[[ DATA RECORDS open ]]

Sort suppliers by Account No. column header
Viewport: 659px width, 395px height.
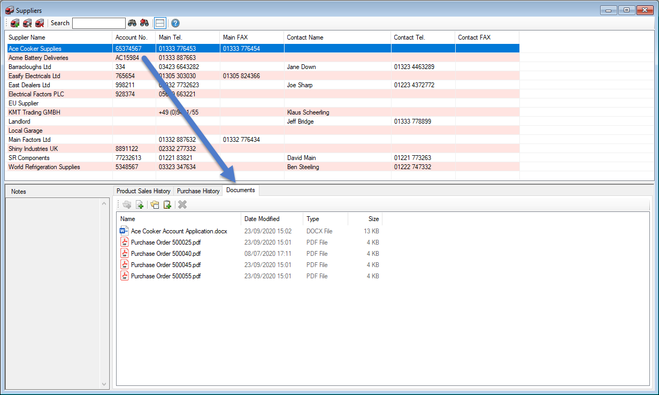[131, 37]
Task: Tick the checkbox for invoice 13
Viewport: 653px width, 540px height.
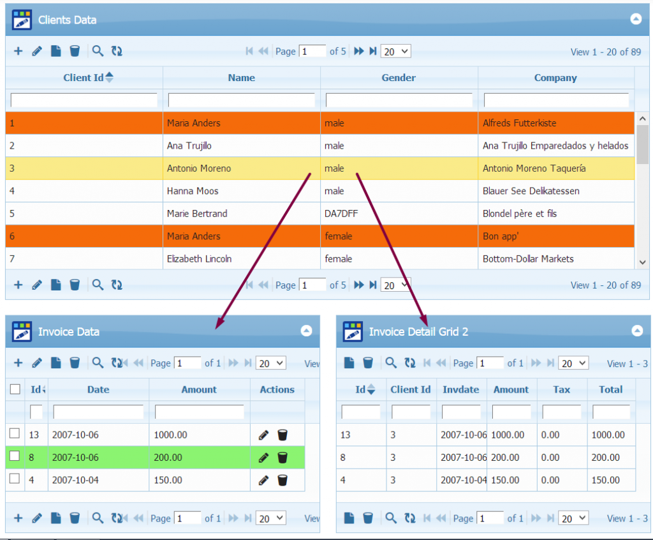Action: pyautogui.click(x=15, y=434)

[[ DATA RECORDS closed ]]

## INSTRUCTIONS TO FOLLOW
Every line of the records must come back unchanged, except that pictures are dropped.

## WRITTEN ANSWER
Sort suppliers by Account No. column header
Viewport: 659px width, 395px height.
[131, 37]
Task: Tick the checkbox for invoice 13
Viewport: 653px width, 540px height.
Action: pyautogui.click(x=15, y=434)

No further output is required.